Tuesday, July 22

120 Years of Seven Little Australians

The opening lines of Seven Little Australians had me hooked.  In 1994, Ethel Turner's children's classic was the only book by an Australian author to have been continuously in print for 100 years!  That's an enormous feat to boast.  And for a kid's book too!

Having heard past students grumble "too old" over this book, I wasn't pumped to read it for uni.  Yet in the first lines, I found something homey and familiar I did not expect.

What do you think?

Before you fairly start this story I should like to give you just a word of warning.  If you imagine you are going to read of model children, with perhaps a naughtily inclined one to point a moral, you had better lay down the book immediately and betake yourself to Sandford and Merton, or similar juvenile works.  Not one of the seven is really good, for the very excellent reason that Australian children never are.  
Ethel Turner.  1894.  Seven Little Australians.  Ward, Lock & Co., Limited.  

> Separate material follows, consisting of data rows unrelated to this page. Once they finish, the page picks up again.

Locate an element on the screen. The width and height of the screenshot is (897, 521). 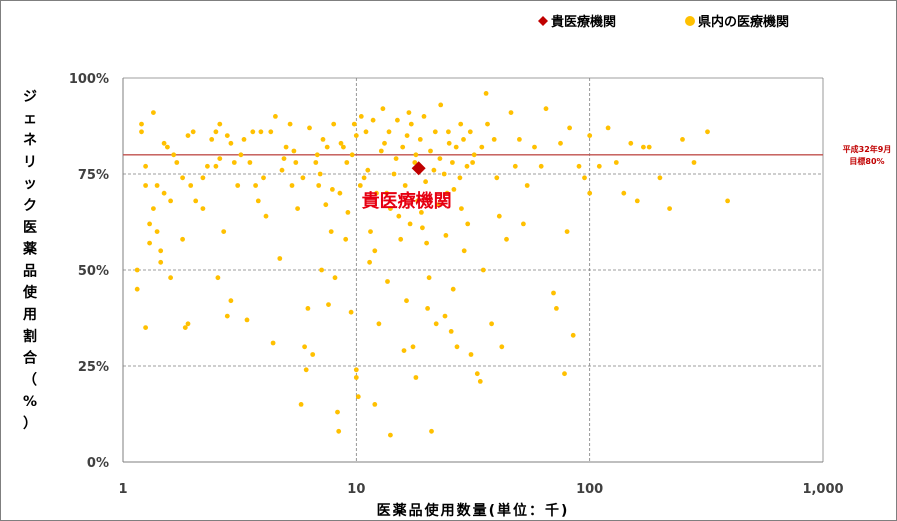
reference-label-line-2: 目標80% is located at coordinates (866, 161).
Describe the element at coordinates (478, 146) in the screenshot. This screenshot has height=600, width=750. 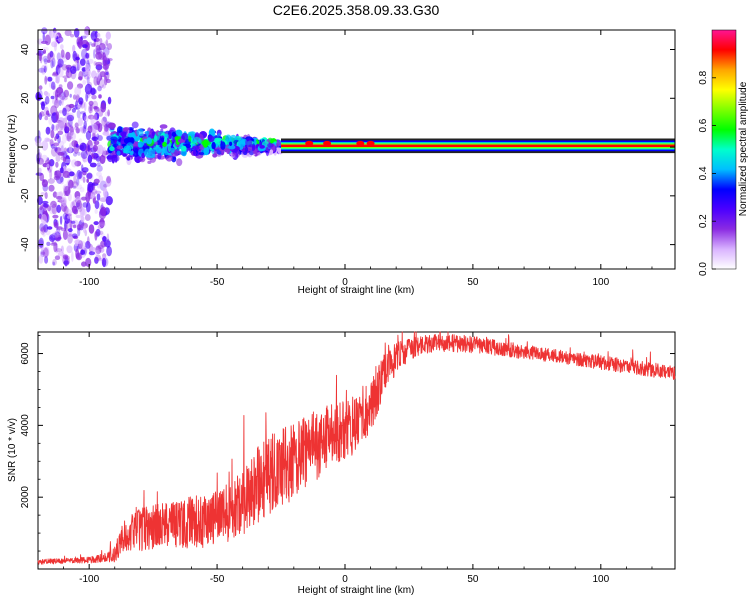
I see `spectrogram-band-narrow` at that location.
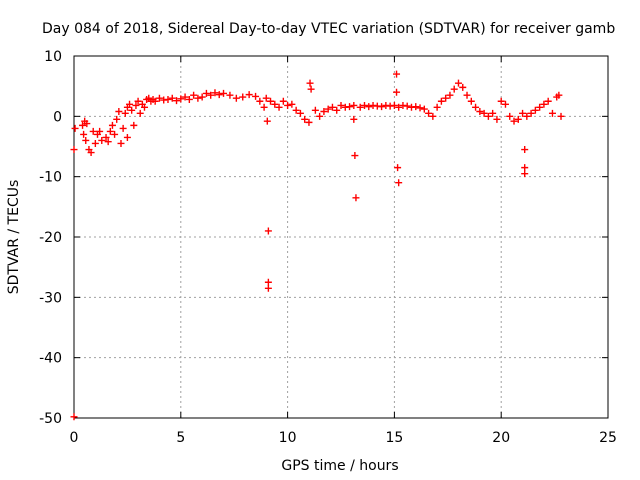 Image resolution: width=640 pixels, height=480 pixels. Describe the element at coordinates (53, 57) in the screenshot. I see `y-tick-label: 10` at that location.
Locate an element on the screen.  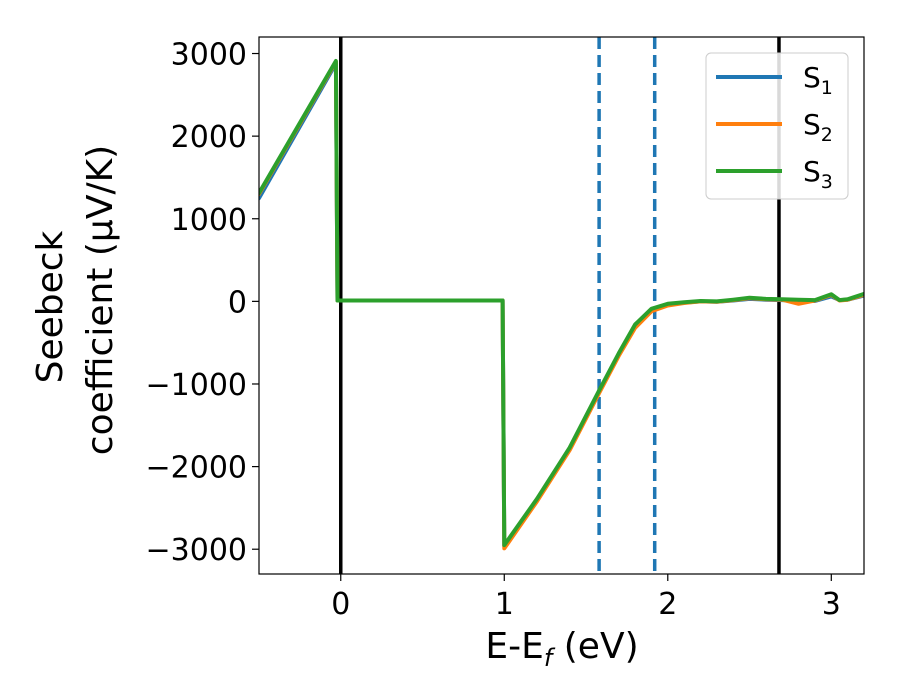
y-tick-label: 2000 is located at coordinates (209, 138).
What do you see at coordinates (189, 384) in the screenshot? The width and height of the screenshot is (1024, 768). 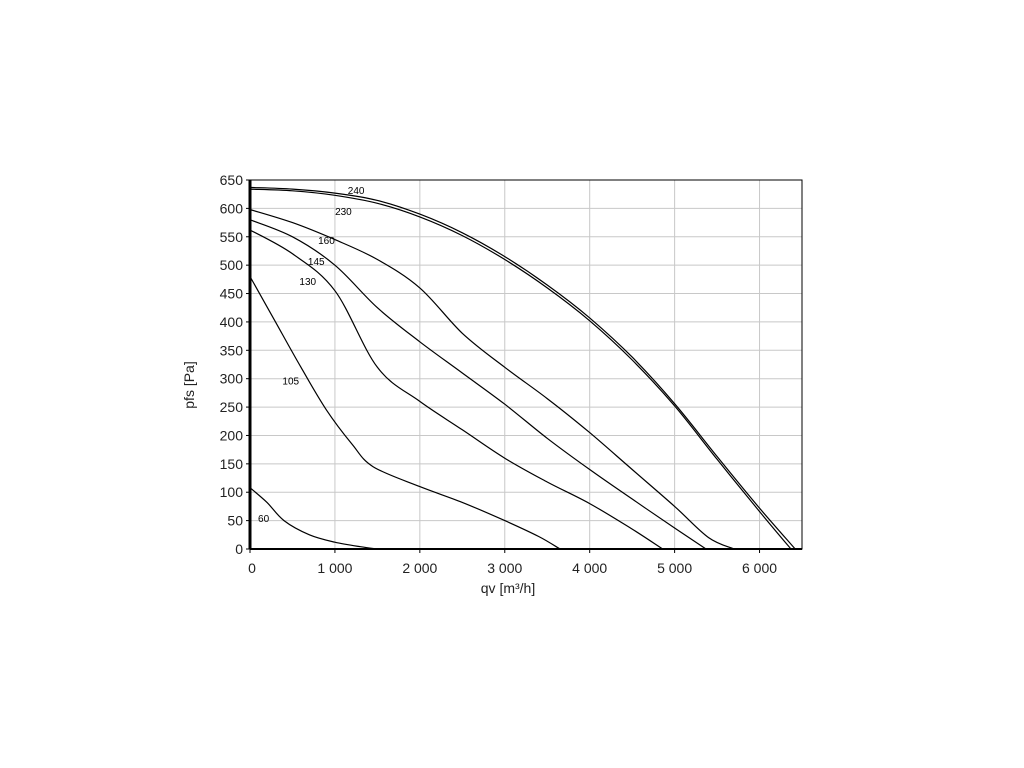 I see `y-axis-title: pfs [Pa]` at bounding box center [189, 384].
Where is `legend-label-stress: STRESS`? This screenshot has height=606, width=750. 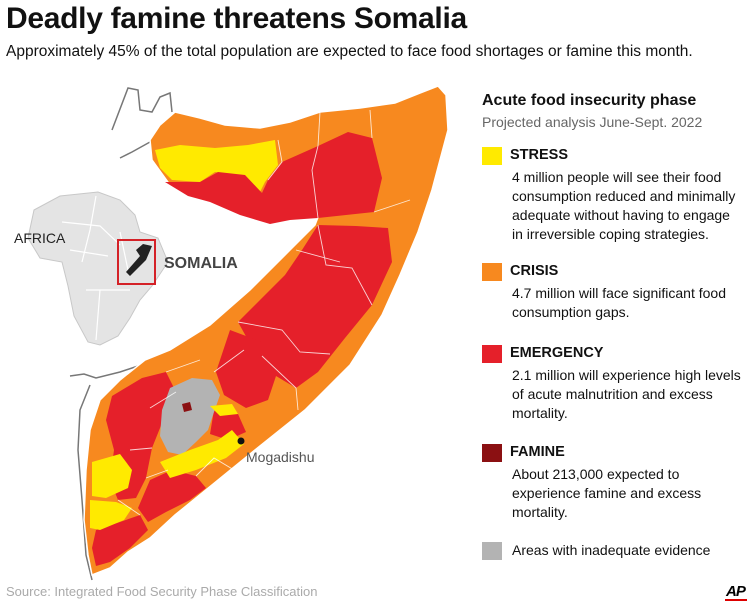
legend-label-stress: STRESS is located at coordinates (540, 155).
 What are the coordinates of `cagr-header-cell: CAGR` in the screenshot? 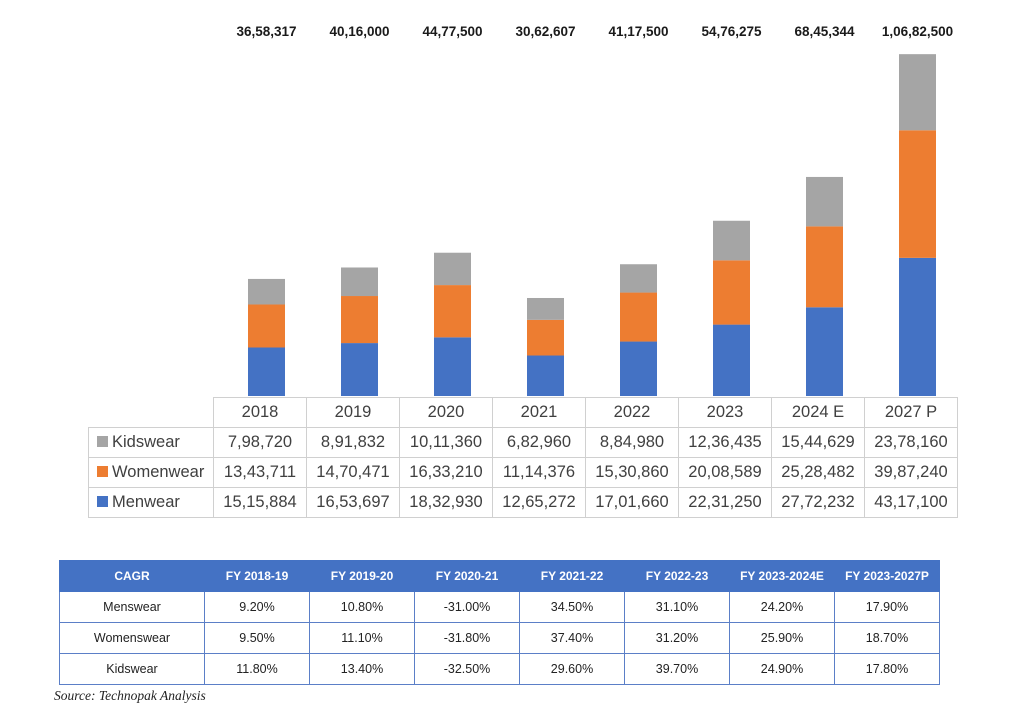 It's located at (132, 576).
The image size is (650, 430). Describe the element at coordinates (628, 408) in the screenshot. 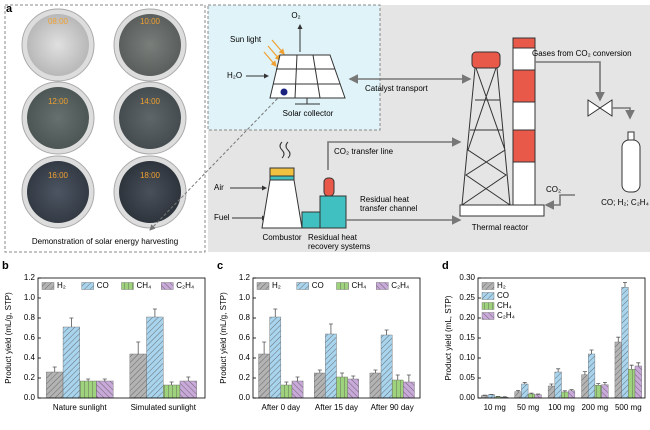

I see `x-tick-label: 500 mg` at that location.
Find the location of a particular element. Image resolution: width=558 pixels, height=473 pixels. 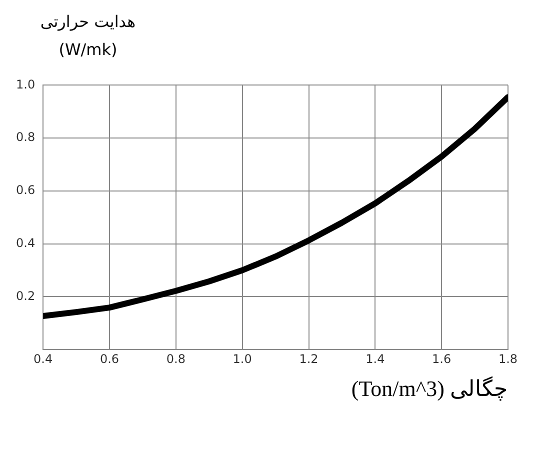

x-tick-label: 1.4 is located at coordinates (376, 359).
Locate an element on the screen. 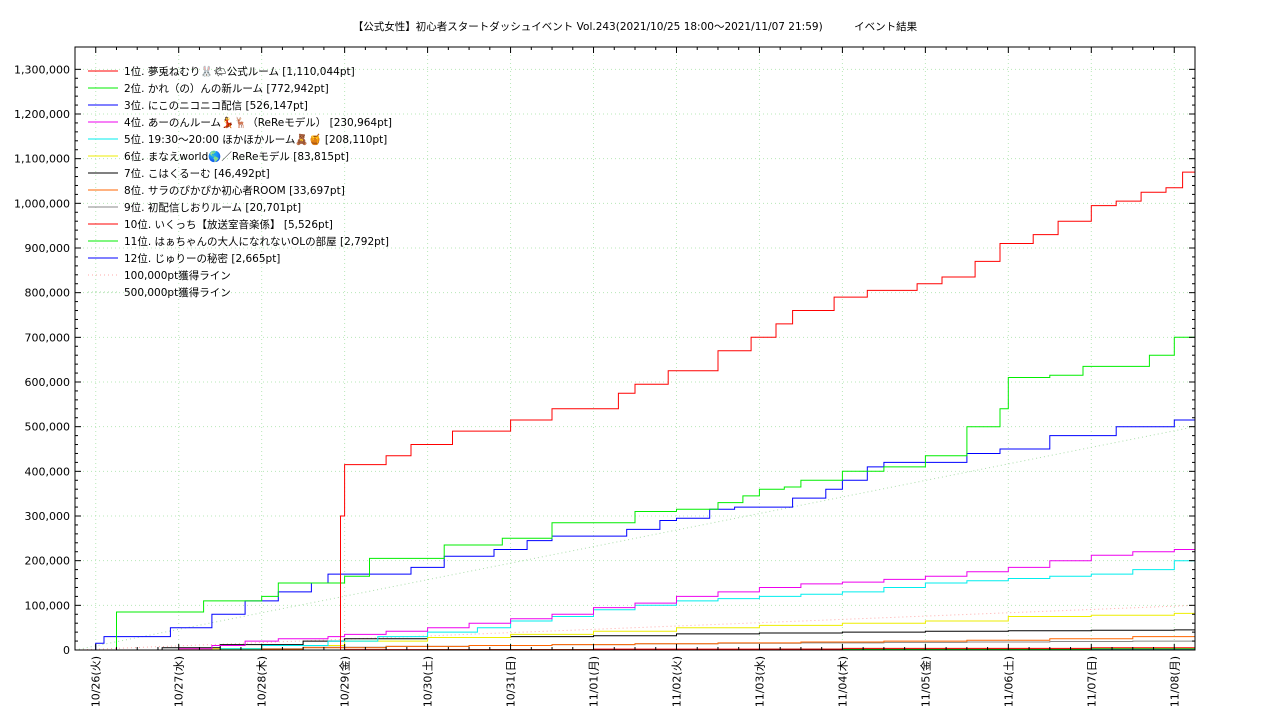  x-tick-label: 11/08(月) is located at coordinates (1174, 682).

Remind you of anything?  Let me throw around a couple of names...  E. Nesbit?  Lemony Snicket?  

This sort of writing is so familiar and comfy to me.  The first person narrator, addressing the reader in that sweet, motherly way is so full of warmth.  This style of storytelling, while boring or unfamiliar to some, gives me the same feelings of safety and ease as it did when I first read E. Nesbit as a child.  

And that "word of warning"...  Despite being 120 years old, this is so reminiscent of A Series of Unfortunate Events novel.  It feels way too current for a book written two centuries back.  

It's amazing these storytelling styles are evident so far back in time, and are yet so fresh and friendly now too.